Up to and including the line that contains "Doudou Chaminou créée exclusivement pour ce concours (987, 605)", return every line from the start of the data, unchanged.

### DATA FOR PROCESSING
____________
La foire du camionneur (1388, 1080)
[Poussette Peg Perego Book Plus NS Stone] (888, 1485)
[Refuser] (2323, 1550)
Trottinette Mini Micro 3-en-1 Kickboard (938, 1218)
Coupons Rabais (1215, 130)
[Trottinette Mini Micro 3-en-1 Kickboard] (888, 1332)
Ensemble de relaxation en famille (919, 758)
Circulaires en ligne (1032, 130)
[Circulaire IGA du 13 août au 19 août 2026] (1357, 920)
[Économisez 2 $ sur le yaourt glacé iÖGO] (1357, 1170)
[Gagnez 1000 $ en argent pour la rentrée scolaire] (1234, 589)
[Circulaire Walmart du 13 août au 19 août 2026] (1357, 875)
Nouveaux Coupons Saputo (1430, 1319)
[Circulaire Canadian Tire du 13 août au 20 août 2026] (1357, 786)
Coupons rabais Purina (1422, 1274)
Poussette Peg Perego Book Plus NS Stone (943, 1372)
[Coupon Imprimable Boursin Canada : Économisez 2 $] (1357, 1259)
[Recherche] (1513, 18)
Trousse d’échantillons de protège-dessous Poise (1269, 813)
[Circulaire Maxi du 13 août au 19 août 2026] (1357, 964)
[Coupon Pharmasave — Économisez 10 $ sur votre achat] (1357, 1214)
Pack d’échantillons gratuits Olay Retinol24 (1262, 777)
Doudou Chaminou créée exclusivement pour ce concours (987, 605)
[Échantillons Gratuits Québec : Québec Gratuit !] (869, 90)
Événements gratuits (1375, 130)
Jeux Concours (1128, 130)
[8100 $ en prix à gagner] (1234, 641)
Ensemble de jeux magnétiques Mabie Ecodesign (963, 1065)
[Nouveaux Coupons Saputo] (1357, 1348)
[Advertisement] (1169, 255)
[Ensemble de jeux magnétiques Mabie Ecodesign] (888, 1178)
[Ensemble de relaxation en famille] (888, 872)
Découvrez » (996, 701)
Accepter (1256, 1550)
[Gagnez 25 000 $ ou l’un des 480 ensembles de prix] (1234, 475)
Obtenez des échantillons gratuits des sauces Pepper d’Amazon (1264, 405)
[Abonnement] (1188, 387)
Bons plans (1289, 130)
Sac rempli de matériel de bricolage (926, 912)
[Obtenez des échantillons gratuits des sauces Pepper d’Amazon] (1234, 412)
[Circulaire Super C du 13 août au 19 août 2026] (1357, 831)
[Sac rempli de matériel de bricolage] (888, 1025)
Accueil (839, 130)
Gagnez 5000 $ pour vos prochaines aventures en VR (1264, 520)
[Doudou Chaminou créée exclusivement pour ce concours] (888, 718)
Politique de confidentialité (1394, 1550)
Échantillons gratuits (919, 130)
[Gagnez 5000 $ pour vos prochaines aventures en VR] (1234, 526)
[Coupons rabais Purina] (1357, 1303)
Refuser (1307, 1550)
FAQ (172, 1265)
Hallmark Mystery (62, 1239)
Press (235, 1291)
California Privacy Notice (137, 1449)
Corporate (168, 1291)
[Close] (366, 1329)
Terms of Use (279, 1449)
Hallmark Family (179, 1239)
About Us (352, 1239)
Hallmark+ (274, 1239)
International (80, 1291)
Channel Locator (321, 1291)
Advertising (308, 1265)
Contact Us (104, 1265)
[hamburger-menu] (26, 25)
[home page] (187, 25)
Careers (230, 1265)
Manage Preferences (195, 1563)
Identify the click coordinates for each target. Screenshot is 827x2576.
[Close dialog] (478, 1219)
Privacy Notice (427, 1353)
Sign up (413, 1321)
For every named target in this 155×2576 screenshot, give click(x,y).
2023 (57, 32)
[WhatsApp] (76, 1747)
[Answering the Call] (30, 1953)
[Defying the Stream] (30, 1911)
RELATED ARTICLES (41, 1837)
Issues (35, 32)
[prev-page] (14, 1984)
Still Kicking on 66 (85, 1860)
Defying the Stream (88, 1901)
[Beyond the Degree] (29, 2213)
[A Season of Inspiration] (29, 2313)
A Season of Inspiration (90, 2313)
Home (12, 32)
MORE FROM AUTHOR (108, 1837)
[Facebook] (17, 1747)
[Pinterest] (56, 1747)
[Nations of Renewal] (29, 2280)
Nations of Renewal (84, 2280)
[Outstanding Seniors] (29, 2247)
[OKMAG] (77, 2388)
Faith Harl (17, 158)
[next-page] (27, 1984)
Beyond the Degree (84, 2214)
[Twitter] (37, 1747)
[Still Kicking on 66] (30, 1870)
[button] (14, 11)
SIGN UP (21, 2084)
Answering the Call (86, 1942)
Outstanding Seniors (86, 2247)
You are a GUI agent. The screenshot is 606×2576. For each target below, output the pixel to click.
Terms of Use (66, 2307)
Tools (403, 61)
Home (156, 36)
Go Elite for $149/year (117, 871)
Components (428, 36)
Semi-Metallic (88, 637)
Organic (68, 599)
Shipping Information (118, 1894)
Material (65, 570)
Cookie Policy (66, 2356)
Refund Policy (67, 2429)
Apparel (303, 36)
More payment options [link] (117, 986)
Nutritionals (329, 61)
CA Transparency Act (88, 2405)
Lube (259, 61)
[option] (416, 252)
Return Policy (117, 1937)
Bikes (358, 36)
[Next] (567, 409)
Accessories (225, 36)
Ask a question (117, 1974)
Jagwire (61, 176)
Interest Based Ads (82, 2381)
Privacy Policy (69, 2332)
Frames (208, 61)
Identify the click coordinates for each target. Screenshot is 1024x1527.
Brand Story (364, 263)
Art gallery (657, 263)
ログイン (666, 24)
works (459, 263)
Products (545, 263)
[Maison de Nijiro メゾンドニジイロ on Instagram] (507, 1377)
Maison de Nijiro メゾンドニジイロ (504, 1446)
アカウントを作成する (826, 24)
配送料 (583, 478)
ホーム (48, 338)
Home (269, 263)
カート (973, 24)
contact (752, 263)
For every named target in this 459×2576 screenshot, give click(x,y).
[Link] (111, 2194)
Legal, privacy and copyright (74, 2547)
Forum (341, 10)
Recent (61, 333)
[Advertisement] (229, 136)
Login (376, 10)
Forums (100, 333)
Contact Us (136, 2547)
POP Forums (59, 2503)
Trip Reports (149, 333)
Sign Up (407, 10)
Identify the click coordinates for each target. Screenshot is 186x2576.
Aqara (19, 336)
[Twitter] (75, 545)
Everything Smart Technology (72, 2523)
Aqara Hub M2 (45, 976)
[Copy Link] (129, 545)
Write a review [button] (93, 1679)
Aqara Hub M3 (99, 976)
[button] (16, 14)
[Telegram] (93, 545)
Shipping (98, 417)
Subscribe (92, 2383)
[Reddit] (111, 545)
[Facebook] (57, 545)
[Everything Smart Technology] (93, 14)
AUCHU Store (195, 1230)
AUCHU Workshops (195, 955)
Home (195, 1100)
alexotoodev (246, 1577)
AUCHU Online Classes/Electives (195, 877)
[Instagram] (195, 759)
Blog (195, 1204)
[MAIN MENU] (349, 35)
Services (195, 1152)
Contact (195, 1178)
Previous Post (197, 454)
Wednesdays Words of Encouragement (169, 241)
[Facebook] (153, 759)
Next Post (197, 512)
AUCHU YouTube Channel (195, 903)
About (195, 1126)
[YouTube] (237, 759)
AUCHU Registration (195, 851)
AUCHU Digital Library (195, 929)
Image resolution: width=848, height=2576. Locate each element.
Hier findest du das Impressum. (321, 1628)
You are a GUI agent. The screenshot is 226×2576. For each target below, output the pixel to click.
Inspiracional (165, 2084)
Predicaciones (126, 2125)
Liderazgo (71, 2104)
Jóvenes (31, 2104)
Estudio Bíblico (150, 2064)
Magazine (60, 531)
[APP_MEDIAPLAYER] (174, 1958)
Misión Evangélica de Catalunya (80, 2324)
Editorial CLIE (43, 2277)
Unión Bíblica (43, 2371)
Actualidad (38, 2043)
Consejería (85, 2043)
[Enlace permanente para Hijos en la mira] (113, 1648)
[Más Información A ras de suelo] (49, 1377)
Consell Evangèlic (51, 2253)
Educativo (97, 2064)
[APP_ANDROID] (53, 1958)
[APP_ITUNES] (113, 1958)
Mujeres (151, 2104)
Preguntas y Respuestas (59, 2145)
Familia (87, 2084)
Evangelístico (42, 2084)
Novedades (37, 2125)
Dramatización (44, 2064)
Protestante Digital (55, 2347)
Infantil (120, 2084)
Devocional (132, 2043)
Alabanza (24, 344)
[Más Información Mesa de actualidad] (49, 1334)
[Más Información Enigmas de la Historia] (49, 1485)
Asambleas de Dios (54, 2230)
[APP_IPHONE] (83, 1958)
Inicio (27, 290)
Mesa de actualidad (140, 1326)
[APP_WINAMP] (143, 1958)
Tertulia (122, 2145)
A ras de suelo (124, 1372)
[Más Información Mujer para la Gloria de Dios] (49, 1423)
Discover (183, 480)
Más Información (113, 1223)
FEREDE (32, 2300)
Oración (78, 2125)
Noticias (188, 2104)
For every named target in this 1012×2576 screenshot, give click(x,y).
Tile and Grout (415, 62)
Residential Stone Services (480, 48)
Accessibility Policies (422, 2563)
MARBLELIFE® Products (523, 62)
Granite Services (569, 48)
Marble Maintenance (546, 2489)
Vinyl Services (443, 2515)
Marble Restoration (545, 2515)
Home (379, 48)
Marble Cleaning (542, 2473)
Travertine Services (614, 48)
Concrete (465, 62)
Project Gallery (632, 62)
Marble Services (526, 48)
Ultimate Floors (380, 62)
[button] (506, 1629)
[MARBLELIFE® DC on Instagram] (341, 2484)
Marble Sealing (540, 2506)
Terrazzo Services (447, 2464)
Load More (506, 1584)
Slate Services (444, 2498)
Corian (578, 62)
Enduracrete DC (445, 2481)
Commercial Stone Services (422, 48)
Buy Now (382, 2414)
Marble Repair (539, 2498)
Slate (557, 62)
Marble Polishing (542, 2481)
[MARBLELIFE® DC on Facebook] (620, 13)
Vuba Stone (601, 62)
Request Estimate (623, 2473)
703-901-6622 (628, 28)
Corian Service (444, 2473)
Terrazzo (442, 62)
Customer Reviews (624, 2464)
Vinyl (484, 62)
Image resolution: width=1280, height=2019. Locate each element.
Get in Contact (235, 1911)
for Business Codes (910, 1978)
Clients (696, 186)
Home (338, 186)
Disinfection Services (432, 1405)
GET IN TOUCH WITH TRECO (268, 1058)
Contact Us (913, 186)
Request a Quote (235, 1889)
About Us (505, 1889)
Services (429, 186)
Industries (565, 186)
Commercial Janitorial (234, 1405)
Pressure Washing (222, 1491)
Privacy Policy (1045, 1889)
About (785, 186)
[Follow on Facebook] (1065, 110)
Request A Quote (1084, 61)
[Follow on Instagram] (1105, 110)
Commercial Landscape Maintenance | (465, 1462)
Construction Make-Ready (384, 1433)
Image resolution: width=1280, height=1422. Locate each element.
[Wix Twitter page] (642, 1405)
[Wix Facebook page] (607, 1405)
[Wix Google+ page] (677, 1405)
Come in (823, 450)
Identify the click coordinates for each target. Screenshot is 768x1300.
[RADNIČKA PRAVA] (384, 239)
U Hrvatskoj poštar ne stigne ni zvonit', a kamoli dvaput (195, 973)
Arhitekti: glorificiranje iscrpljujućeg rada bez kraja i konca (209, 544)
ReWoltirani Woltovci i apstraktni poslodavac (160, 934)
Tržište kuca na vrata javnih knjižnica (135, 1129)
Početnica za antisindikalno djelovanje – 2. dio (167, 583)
____________
### SOLUTION FOR THIS PROBLEM
La foire du camionneur (1388, 1080)
[Poussette Peg Perego Book Plus NS Stone] (888, 1485)
[Refuser] (2323, 1550)
Trottinette Mini Micro 3-en-1 Kickboard (938, 1218)
Coupons Rabais (1215, 130)
[Trottinette Mini Micro 3-en-1 Kickboard] (888, 1332)
Ensemble de relaxation en famille (919, 758)
Circulaires en ligne (1032, 130)
[Circulaire IGA du 13 août au 19 août 2026] (1357, 920)
[Économisez 2 $ sur le yaourt glacé iÖGO] (1357, 1170)
[Gagnez 1000 $ en argent pour la rentrée scolaire] (1234, 589)
[Circulaire Walmart du 13 août au 19 août 2026] (1357, 875)
Nouveaux Coupons Saputo (1430, 1319)
[Circulaire Canadian Tire du 13 août au 20 août 2026] (1357, 786)
Coupons rabais Purina (1422, 1274)
Poussette Peg Perego Book Plus NS Stone (943, 1372)
[Coupon Imprimable Boursin Canada : Économisez 2 $] (1357, 1259)
[Recherche] (1513, 18)
Trousse d’échantillons de protège-dessous Poise (1269, 813)
[Circulaire Maxi du 13 août au 19 août 2026] (1357, 964)
[Coupon Pharmasave — Économisez 10 $ sur votre achat] (1357, 1214)
Pack d’échantillons gratuits Olay Retinol24 (1262, 777)
Doudou Chaminou créée exclusivement pour ce concours (987, 605)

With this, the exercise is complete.